Pourtant, pour certains électeurs, la longue et dure règle de Loukachenko est en sa faveur.
« C’est un politicien expérimenté, pas une femme au foyer qui est apparue de nulle part et a brouillé les eaux », a déclaré dimanche le retraité Igor Rozhov. «Nous avons besoin d’une main forte qui ne permettra pas les émeutes et les révolutions de couleur», une référence aux soulèvements qui ont contraint les dirigeants de Géorgie et d’Ukraine à quitter le pays.
La semaine dernière, les autorités bélarussiennes ont arrêté 33 entrepreneurs militaires russes et les ont accusés d’organiser des «émeutes de masse». L’opposition politique et de nombreux observateurs indépendants ont vu dans ces arrestations une tentative de consolider le déclin du soutien public de Loukachenko.

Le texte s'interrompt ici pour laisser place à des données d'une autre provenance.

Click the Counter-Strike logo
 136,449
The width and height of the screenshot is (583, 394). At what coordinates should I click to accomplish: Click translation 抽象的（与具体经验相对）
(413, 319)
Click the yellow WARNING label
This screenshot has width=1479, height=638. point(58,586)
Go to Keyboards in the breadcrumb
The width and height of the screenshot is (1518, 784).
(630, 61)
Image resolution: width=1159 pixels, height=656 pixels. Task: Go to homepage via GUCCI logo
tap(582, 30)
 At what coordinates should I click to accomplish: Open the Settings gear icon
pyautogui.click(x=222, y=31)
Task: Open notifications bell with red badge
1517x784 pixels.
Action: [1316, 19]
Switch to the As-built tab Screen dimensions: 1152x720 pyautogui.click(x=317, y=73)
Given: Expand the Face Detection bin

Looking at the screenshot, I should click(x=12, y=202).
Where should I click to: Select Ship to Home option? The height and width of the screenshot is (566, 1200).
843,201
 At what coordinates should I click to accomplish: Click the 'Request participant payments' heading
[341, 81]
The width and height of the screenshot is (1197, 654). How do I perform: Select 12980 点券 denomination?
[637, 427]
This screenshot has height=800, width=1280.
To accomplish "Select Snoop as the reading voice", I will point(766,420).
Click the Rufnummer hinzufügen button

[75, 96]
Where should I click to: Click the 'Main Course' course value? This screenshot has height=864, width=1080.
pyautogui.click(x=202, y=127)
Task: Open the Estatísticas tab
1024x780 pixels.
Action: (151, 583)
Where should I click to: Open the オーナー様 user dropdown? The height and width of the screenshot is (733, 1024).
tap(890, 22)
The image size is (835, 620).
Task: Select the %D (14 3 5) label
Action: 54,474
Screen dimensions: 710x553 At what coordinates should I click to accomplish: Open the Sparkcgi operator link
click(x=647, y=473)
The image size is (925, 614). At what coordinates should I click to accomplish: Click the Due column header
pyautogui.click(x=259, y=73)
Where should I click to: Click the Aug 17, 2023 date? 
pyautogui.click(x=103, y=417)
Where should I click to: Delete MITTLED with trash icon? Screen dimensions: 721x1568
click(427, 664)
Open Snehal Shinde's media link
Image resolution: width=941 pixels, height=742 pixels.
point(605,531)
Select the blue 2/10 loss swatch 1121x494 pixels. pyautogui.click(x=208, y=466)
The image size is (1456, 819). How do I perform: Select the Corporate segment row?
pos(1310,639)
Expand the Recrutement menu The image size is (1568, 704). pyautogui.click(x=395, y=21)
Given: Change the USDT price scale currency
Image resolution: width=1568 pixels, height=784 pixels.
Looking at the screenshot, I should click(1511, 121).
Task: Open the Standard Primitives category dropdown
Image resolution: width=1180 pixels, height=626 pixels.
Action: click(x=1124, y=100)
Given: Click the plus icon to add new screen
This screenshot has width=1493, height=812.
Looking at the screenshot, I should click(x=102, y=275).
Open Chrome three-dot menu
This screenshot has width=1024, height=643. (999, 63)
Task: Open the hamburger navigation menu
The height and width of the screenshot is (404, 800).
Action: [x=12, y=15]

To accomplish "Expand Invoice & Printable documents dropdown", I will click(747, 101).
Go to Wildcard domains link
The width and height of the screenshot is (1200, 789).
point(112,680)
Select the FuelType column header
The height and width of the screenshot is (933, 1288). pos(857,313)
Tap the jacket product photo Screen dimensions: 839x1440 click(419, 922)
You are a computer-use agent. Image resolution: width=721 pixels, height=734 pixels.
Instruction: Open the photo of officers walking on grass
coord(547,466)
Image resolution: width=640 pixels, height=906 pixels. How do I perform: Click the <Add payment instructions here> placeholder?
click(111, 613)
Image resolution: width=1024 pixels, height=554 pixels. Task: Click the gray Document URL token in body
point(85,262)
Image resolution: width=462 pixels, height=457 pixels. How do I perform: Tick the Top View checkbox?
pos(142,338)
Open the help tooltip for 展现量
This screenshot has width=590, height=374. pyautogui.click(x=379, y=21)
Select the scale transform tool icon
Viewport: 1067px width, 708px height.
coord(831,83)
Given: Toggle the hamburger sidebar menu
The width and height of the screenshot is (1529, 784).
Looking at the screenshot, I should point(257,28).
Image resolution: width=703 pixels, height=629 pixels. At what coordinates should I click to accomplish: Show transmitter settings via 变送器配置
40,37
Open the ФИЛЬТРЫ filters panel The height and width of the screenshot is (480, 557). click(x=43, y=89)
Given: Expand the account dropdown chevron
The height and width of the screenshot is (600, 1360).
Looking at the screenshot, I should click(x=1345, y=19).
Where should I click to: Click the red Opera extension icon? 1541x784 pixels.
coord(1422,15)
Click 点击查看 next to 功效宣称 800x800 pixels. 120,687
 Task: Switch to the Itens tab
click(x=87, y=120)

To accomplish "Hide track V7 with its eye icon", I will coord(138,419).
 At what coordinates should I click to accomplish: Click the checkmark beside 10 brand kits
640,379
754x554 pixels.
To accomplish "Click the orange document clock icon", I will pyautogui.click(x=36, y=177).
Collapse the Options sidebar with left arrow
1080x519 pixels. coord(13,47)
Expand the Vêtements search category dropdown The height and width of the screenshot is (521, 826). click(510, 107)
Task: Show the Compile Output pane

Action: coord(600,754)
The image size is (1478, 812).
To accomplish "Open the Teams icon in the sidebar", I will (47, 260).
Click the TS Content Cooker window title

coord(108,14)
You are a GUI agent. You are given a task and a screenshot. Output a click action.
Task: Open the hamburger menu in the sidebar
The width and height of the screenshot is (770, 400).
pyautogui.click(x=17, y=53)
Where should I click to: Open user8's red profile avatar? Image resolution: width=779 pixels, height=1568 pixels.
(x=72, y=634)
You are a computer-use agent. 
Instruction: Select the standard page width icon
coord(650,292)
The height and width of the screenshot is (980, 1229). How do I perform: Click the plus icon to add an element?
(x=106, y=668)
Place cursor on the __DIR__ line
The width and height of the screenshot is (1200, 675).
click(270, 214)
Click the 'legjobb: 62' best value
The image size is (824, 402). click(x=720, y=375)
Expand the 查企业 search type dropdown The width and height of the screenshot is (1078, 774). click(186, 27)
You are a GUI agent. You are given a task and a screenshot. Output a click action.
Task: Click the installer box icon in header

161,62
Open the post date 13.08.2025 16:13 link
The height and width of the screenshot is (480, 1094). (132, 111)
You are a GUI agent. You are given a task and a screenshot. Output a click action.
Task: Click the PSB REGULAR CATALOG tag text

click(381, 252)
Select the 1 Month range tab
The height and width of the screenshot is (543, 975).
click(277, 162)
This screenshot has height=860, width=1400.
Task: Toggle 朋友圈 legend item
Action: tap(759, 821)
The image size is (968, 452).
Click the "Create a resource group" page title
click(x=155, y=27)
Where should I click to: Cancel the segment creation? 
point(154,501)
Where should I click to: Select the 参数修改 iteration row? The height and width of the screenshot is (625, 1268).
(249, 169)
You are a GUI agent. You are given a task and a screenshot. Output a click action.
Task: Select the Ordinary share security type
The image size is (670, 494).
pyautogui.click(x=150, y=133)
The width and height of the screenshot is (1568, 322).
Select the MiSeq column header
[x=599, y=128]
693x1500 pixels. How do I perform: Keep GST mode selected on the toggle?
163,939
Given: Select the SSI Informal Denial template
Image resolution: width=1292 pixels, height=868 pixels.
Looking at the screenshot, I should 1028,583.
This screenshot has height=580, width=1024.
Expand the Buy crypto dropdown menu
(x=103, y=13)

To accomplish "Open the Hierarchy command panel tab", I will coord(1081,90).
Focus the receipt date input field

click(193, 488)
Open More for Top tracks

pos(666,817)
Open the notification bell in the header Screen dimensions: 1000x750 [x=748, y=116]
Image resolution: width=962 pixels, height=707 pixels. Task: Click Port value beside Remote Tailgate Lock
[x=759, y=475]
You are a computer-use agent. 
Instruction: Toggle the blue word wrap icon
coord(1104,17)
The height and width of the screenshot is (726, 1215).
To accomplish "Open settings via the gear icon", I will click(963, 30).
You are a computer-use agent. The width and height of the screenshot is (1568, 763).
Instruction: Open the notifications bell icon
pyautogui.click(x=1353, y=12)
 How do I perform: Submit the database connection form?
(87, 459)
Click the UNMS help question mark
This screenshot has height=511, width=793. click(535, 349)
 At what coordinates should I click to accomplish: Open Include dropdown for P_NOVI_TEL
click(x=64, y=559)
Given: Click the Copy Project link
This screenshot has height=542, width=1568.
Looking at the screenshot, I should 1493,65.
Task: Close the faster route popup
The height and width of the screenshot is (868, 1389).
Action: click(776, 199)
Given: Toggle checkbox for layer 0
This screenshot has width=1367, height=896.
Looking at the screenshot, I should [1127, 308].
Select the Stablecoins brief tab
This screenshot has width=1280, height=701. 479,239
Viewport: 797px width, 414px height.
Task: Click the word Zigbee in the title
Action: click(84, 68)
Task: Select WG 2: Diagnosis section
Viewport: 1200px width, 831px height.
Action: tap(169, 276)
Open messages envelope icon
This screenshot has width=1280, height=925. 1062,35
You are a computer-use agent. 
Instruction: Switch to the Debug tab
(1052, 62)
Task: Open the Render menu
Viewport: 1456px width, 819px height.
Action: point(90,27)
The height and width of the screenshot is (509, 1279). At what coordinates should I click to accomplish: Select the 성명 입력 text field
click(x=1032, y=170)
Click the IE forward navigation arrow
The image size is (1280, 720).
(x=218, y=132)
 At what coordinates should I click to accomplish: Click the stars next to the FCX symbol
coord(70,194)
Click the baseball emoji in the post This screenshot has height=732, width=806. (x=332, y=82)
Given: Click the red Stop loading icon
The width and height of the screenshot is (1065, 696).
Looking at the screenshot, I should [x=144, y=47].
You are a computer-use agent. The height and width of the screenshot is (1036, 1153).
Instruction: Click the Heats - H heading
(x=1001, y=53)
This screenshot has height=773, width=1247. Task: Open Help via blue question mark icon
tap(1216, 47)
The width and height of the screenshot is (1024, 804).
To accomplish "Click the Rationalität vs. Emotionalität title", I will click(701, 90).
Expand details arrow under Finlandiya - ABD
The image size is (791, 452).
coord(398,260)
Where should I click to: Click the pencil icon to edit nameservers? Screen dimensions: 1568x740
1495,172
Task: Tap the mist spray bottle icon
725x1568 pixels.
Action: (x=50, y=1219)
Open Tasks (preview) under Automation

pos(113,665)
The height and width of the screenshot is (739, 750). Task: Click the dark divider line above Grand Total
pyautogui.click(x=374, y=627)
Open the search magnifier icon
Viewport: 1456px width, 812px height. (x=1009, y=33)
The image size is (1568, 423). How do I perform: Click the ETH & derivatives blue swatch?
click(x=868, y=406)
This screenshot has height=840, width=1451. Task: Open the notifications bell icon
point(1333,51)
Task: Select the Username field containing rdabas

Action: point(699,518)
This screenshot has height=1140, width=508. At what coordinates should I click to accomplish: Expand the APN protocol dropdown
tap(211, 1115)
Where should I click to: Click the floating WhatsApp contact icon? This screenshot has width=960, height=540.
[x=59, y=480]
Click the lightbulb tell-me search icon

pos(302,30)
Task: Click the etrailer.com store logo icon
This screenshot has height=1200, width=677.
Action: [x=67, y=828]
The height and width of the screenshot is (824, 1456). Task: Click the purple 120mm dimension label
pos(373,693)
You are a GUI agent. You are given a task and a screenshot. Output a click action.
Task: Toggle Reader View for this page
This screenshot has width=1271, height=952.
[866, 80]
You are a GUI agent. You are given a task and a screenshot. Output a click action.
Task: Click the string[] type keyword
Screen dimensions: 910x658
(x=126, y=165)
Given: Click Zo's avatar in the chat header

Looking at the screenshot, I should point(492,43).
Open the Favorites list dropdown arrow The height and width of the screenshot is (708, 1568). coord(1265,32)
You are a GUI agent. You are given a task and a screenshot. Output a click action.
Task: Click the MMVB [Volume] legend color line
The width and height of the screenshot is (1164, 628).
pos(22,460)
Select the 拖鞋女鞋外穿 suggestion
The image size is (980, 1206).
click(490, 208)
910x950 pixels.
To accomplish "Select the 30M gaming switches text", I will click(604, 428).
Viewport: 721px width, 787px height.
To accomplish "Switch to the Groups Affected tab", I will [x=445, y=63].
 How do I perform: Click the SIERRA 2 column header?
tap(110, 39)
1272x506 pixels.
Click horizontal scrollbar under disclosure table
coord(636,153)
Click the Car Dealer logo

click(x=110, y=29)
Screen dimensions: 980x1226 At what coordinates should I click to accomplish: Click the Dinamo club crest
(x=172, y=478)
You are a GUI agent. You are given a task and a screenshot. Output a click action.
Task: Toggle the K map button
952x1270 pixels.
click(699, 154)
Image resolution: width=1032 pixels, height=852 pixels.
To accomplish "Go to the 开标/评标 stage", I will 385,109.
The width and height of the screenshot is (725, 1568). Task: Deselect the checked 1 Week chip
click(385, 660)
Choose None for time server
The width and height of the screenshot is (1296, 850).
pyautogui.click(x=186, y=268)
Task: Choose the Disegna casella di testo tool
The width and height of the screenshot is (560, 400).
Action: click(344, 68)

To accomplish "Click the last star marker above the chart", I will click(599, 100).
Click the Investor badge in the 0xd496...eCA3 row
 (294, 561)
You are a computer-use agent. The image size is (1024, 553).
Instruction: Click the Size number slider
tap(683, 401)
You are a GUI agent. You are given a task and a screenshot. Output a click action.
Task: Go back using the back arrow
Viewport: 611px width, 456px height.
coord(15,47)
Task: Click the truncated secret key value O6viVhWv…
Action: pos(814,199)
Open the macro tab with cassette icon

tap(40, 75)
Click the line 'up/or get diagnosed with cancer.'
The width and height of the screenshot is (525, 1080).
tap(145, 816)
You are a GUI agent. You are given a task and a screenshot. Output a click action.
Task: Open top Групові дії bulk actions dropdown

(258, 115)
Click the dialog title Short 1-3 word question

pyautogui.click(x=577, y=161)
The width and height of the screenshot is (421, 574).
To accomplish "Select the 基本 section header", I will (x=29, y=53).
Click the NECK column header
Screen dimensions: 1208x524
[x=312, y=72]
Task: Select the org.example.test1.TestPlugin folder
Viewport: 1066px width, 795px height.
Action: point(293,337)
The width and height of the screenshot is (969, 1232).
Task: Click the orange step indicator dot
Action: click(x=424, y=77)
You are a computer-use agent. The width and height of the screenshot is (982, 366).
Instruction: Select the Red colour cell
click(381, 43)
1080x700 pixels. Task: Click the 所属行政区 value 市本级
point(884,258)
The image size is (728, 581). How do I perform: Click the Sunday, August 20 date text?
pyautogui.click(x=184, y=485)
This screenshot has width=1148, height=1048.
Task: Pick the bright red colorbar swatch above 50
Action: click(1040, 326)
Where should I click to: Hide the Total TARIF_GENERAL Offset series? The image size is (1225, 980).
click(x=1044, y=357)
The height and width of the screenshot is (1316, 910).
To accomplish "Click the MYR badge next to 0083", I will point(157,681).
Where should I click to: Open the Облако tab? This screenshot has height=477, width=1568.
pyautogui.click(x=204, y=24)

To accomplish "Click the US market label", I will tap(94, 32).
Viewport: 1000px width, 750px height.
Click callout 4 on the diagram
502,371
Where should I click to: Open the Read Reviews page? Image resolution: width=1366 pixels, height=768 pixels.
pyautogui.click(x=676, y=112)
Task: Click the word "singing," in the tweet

L’arrestation des Russes a marqué un pic sans précédent de tensions entre la Biélorussie et la Russie, qui ont souvent des différends acrimonieux malgré leurs liens étroits.
Lorsque la Russie et la Biélorussie ont signé un accord d’union en 1996, Loukachenko espérait l’utiliser comme un moyen de diriger un État unifié en tant que successeur du président russe en difficulté, Boris Eltsine. Les choses ont changé après que Vladimir Poutine est devenu président de la Russie en 2000, et le dirigeant biélorusse a commencé à résister à ce qu’il considérait comme une poussée du Kremlin pour le contrôle de la Biélorussie.